Stored items
***

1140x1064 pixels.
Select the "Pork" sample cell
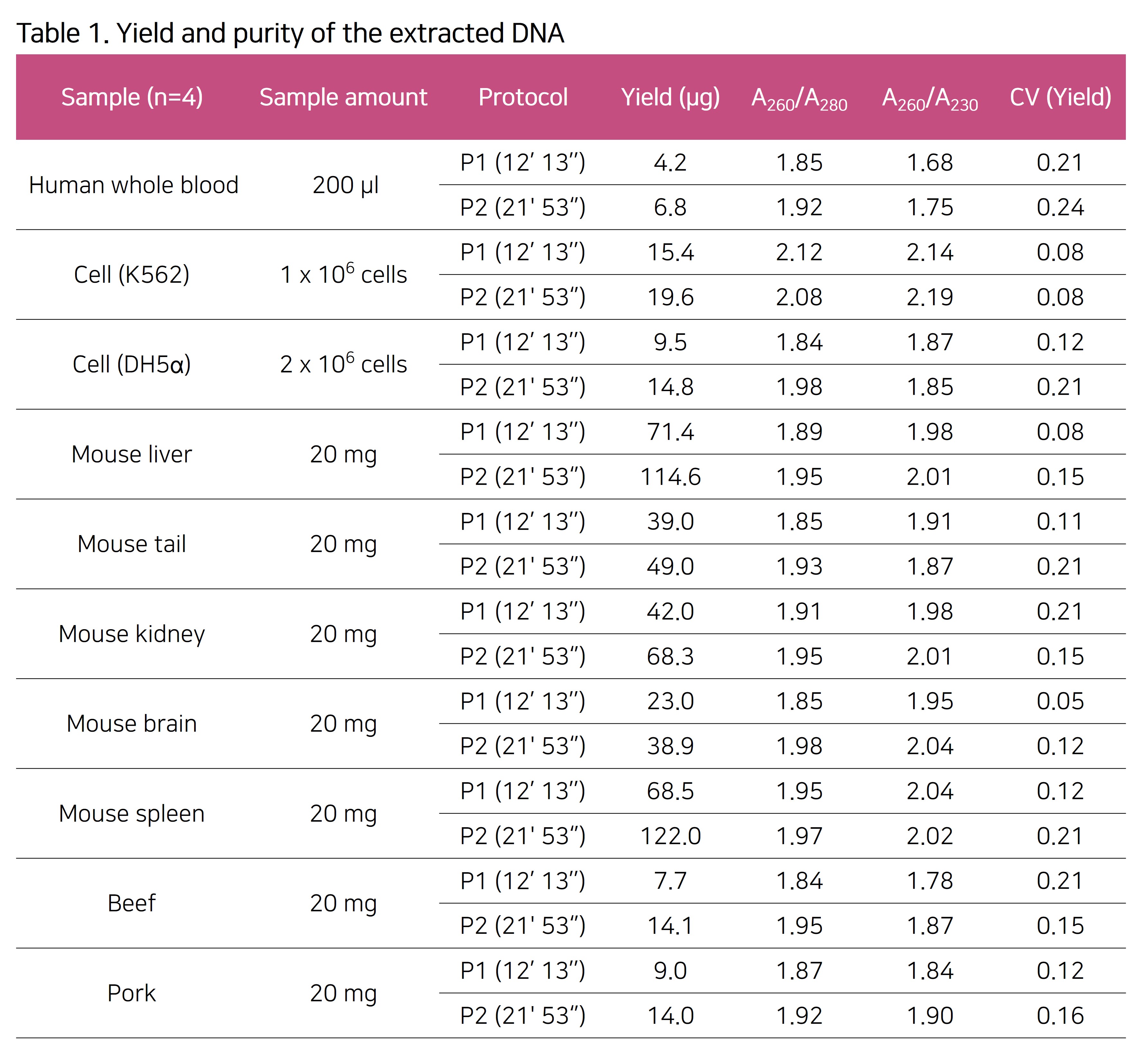pos(131,993)
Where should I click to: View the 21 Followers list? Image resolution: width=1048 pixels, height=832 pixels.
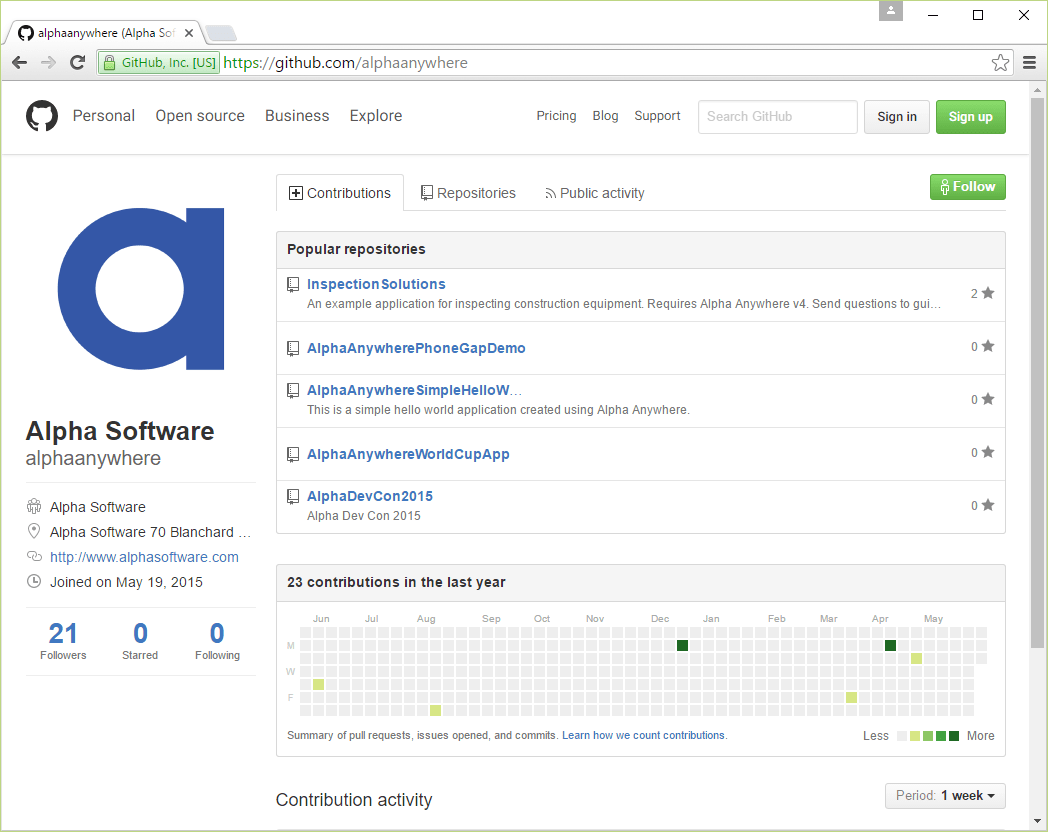62,640
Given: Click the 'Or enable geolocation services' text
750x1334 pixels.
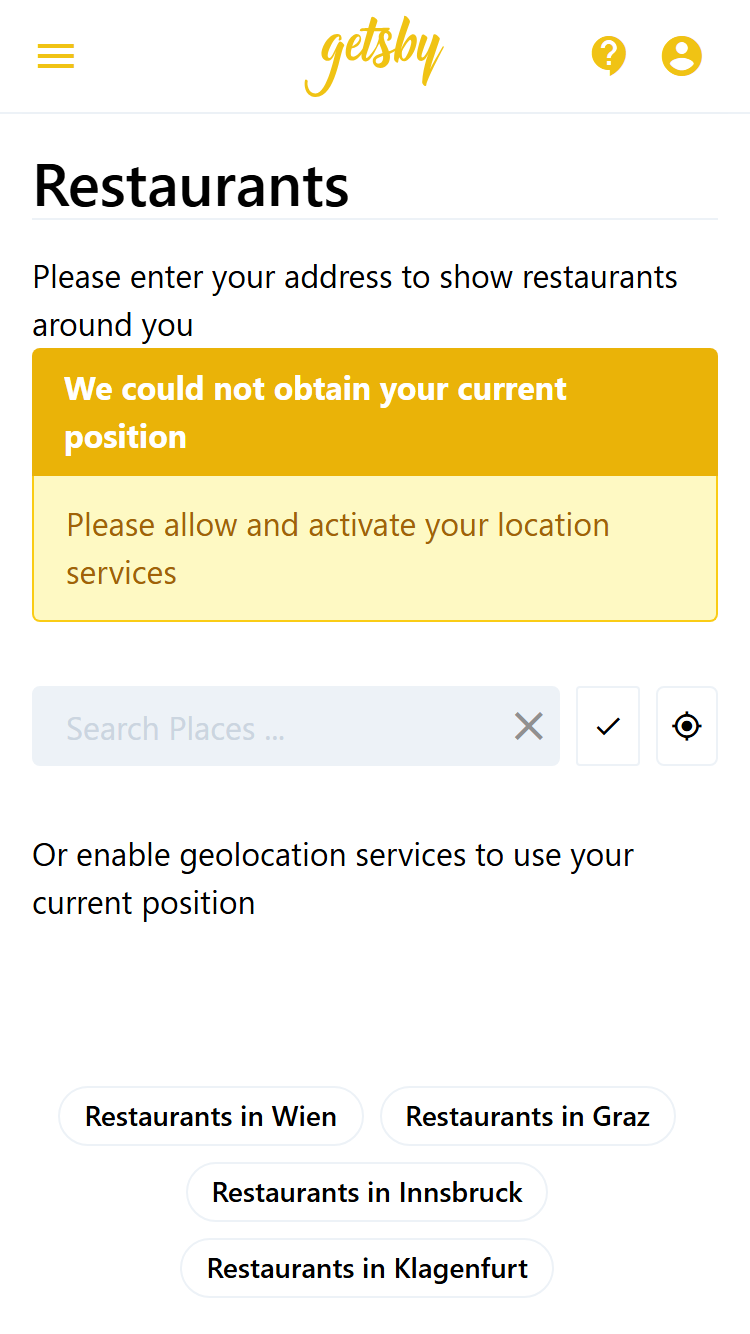Looking at the screenshot, I should pos(333,879).
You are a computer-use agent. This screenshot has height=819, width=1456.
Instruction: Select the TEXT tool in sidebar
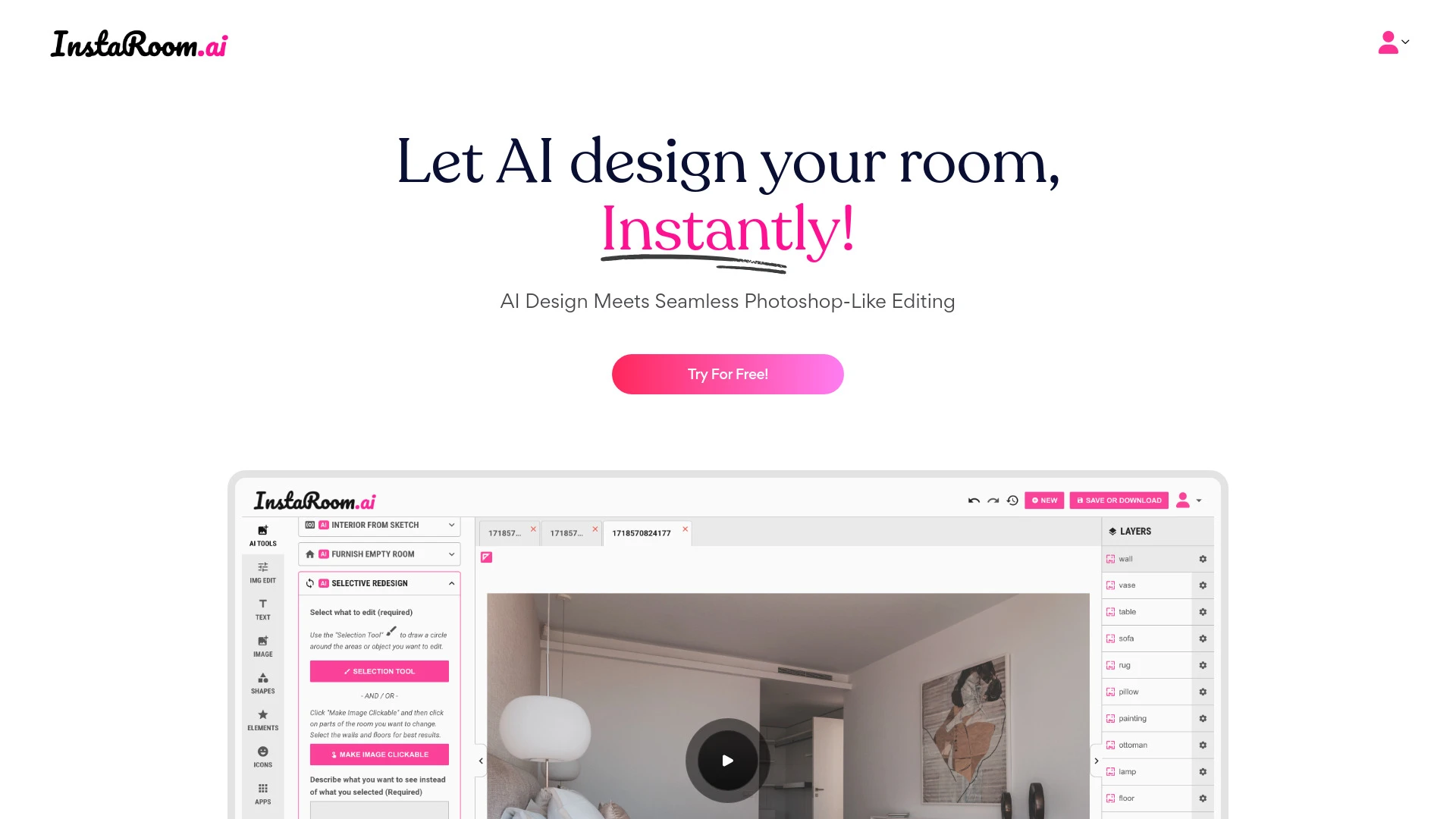pos(262,608)
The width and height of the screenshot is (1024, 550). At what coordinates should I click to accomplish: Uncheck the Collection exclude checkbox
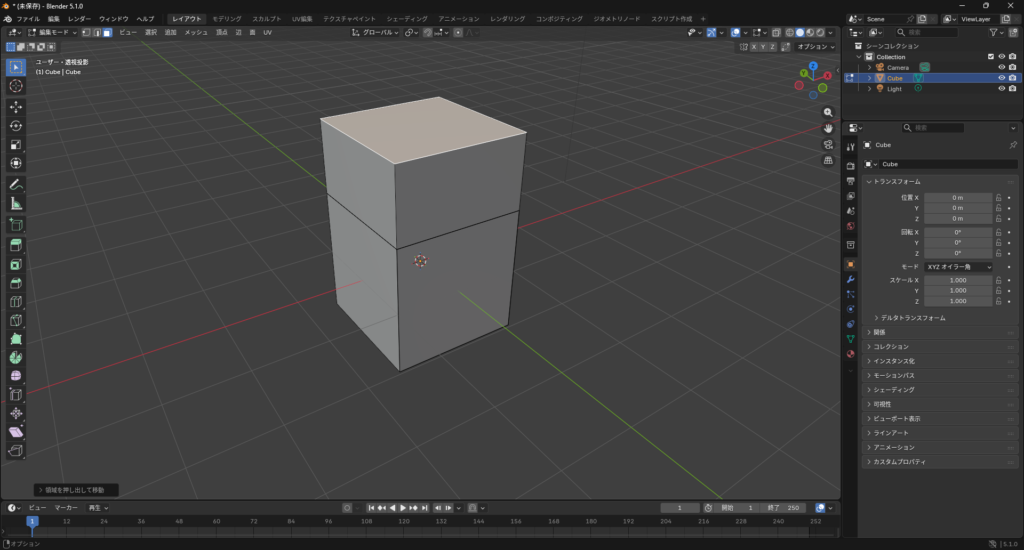[x=991, y=57]
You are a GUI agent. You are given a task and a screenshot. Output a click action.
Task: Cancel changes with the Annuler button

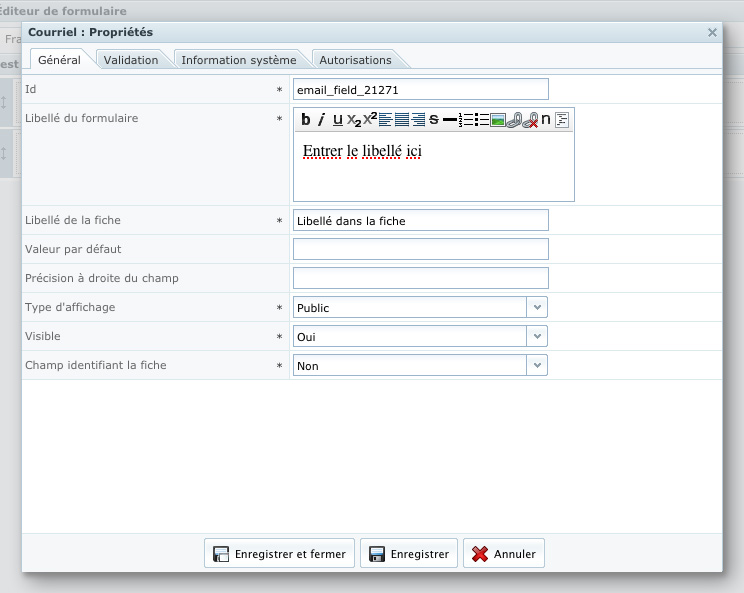tap(504, 553)
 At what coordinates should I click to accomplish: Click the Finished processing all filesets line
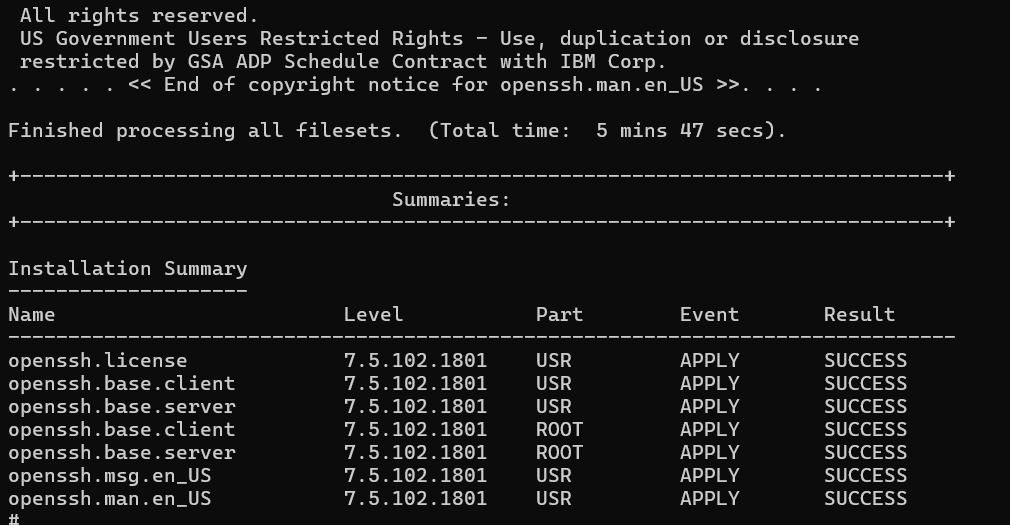click(397, 131)
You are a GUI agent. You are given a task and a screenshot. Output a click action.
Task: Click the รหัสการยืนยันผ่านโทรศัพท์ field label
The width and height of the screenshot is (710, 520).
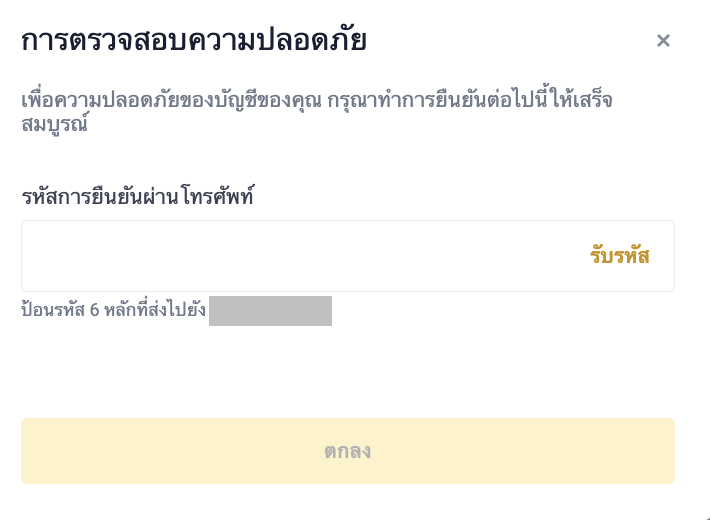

***

Task goal:
Transcribe all of the entries word for word, but skip any pictures they contain.

Result for this task:
1140x1064 pixels.
Select the "Pork" sample cell
pos(131,993)
Where should I click to: View the 21 Followers list? Image resolution: width=1048 pixels, height=832 pixels.
62,640
Given: Click the 'Or enable geolocation services' text
750x1334 pixels.
Looking at the screenshot, I should pos(333,879).
You are a computer-use agent. This screenshot has height=819, width=1456.
Instruction: Select the TEXT tool in sidebar
pos(262,608)
The width and height of the screenshot is (1024, 550). At what coordinates should I click to accomplish: Uncheck the Collection exclude checkbox
[x=991, y=57]
You are a GUI agent. You are given a task and a screenshot. Output a click action.
Task: Cancel changes with the Annuler button

tap(504, 553)
 At what coordinates should I click to accomplish: Click the Finished processing all filesets line
click(397, 131)
You are a GUI agent. You are given a task and a screenshot. Output a click action.
Task: Click the รหัสการยืนยันผ่านโทรศัพท์ field label
The width and height of the screenshot is (710, 520).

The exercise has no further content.